11 de dezembro de 2013

Análise SWOT

Passados mais de dois anos da assinatura do memorando de entendimento e a alguns meses do final da terceiro programa de ajustamento, é mais que oportuno fazer um ponto de situação de que fizemos até agora e do que ainda há por fazer.

Quando estamos confortavelmente à frente do campeonato, por norma não nos preocupamos muito em questionar as decisões dos treinadores, pois uma margem de 7 ou 8 pontos em relação ao segundo classificado quase que tornam admissíveis quaisquer erros por parte dos treinadores, por mais estúpidos que sejam. O que é perfeitamente razoável uma vez que a escassa perspetiva de uma descida para o segundo lugar é de tal modo pequena que, sem darmos por isso, fechamos os olhos às idiotices dos treinadores. Contudo, se a duas jornadas do fim a diferença para o segundo lugar já só é de um ponto, até a porcaria do nó da gravata do treinador serve de pretexto para lhe chamar uns bons e merecidos nomes.

Isto acontece porque no final, para nós, já é visível o quanto cada decisão pode levar ou não a ganhar o troféu. Infelizmente, para nós, à três anos para cá que cada decisão política se assemelha à de um treinador nas últimas jornadas.
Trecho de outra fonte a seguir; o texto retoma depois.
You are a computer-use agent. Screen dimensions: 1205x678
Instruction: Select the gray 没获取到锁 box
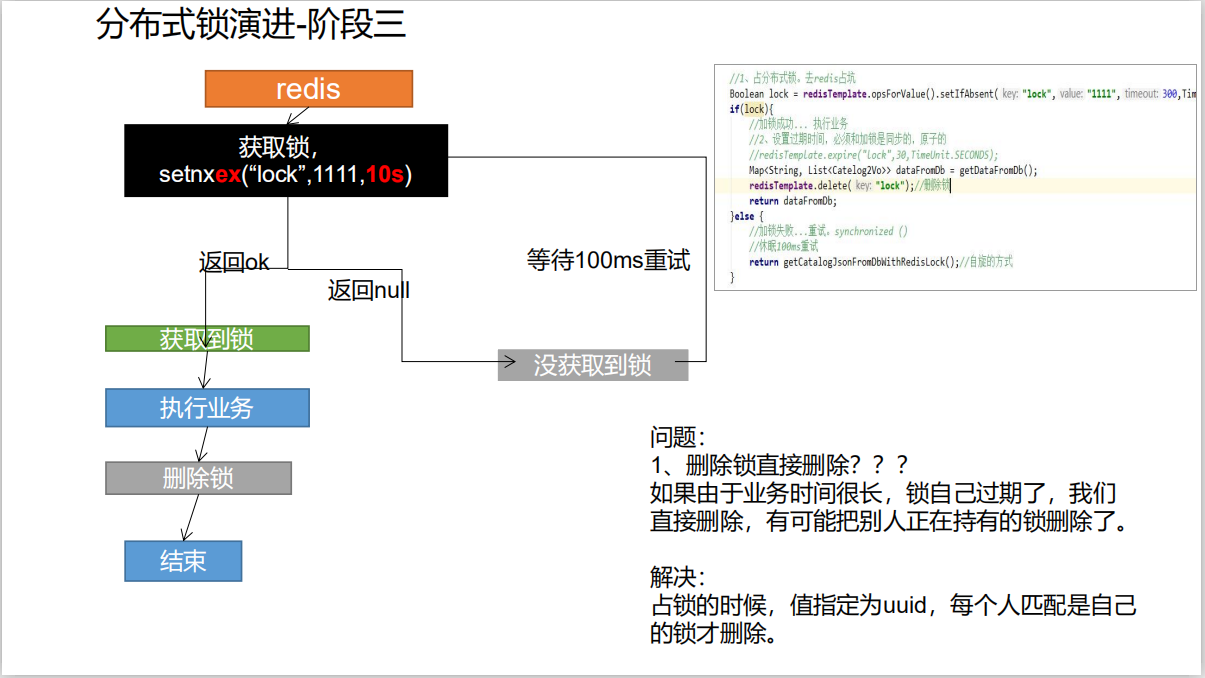593,366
E, parece-me, o fim de mais um temporada está à porta.

Procurando não ser muito exaustivo, vou tentar explorar algumas das variáveis endógenas e exógenas ao desempenho português que podem determinar o sucesso do programa de ajustamento e que podem influenciar e muito as nossas vidas daqui para a frente, bem como as apreciações crítcas mais ou menos agradáveis que se farão aos políticos.

Vamos assumir que o troféu é a saída com sucesso do programa de ajustamento. E vamos olhar para questão como qualquer treinador coerente olharia a poucas jornadas do fim: fazendo uma análise SWOT.

FORÇAS

Como bom português que sou, devo confessar que as principais forças que nos poderão levar a ganhar o troféu, têm se vindo a apresentar, em parte, como surpresas. Agradáveis, diga-se de passagem.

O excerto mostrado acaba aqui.